The segregationists in Brown embraced the arguments the Court endorsed in Plessy. Though Brown decisively rejected those arguments, today’s dissent replicates them to a distressing extent. What was wrong in 1954 cannot be right today. None of the considerations trumpeted by the dissent is relevant to the constitutionality of the school boards’ race-based plans because no contextual detail can “provide refuge from the principle that under our Constitution, the government may not make distinctions on the basis of race.”

In place of the color-blind Constitution, the dissent would permit measures to keep the races together and proscribe measures to keep the races apart. Although no such distinction is apparent in the Fourteenth Amendment, the dissent would constitutionalize today’s faddish social theories. The Constitution is not that malleable. Because “our Constitution is color-blind,” such race-based decisionmaking is unconstitutional.

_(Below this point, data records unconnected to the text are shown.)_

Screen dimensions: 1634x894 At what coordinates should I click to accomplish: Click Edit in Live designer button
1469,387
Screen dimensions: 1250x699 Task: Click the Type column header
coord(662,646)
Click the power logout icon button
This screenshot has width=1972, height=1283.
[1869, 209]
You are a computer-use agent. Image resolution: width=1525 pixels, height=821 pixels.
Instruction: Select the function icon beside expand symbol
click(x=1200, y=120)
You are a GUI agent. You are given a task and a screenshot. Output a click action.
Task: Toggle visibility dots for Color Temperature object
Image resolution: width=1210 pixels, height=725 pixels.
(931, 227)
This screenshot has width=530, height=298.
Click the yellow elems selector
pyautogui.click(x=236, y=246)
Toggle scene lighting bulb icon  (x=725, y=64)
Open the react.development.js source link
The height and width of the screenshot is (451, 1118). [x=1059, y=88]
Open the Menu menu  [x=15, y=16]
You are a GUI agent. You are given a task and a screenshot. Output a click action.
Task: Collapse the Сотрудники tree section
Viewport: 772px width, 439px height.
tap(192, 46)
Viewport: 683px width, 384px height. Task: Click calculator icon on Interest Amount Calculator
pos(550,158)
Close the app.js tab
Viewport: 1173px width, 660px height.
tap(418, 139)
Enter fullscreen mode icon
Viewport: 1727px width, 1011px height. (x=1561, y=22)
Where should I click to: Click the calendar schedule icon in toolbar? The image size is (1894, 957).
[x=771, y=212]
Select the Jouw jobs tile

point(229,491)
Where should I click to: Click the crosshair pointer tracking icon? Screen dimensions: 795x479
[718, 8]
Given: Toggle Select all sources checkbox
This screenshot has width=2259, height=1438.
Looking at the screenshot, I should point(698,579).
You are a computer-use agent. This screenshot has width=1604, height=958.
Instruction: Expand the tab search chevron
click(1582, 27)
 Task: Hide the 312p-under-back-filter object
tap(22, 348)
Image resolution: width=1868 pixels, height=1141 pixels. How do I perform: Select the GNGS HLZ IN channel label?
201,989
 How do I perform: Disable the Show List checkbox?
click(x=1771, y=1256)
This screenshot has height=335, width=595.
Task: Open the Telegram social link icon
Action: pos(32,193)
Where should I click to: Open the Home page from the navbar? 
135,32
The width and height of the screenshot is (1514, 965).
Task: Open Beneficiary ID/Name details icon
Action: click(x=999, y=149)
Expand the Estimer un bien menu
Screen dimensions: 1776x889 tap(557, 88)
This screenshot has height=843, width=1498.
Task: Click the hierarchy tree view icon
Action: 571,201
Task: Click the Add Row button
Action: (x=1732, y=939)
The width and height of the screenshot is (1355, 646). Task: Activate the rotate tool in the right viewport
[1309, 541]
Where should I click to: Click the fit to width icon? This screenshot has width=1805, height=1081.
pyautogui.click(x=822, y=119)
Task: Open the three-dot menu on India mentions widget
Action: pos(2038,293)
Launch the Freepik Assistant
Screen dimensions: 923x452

Justice Kennedy's opinion:

The dissent finds that the school districts have identified a compelling interest in increasing diversity, including for the purpose of avoiding racial isolation. The plurality, by contrast, does not acknowledge that the school districts have identified a compelling interest here. For this reason, among others, I do not join Parts III-B and IV. Diversity, depending on its meaning and definition, is a compelling educational goal a school district may pursue.

[P]arts of the opinion by the Chief Justice imply an all-too-unyielding insistence that race cannot be a factor in instances when, in my view, it may be taken into account. The plurality opinion is too dismissive of the legitimate interest government has in ensuring all people have equal opportunity regardless of their race.  The plurality opinion is at least open to the interpretation that the Constitution requires school districts to ignore the problem of de facto resegregation in schooling. I cannot endorse that conclusion. To the extent the plurality opinion suggests the Constitution mandates that school authorities must accept the status quo of racial isolation in schools, it is, in my view, profoundly mistaken.

Justice Breyer's dissenting opinion

These cases consider the longstanding efforts of two local school boards to integrate their public schools. The school board plans before us resemble many others adopted in the last 50 years by primary and secondary schools throughout the Nation. All of those plans represent local efforts to bring about the kind of racially integrated education that Brown v. Board of Education promised. The plurality announces legal rules that will obstruct efforts by state and local governments to deal effectively with the growing resegregation of public schools, and it undermines Brown’s promise of integrated primary and secondary education. This cannot be justified in the name of the Equal Protection Clause.

A longstanding and unbroken line of legal authority tells us that the Equal Protection Clause permits local school boards to use race-conscious criteria to achieve positive race-related goals, even when the Constitution does not compel it. The basic objective of those who wrote the Equal Protection Clause [w]as forbidding practices that lead to racial exclusion. The Amendment sought to bring into American society as full members those whom the Nation had previously held in slavery. There is reason to believe that those who drafted an Amendment with this basic purpose in mind would have understood the legal and practical difference between the use of race-conscious criteria to keep the races apart, and the use of race-conscious criteria to bring the races together.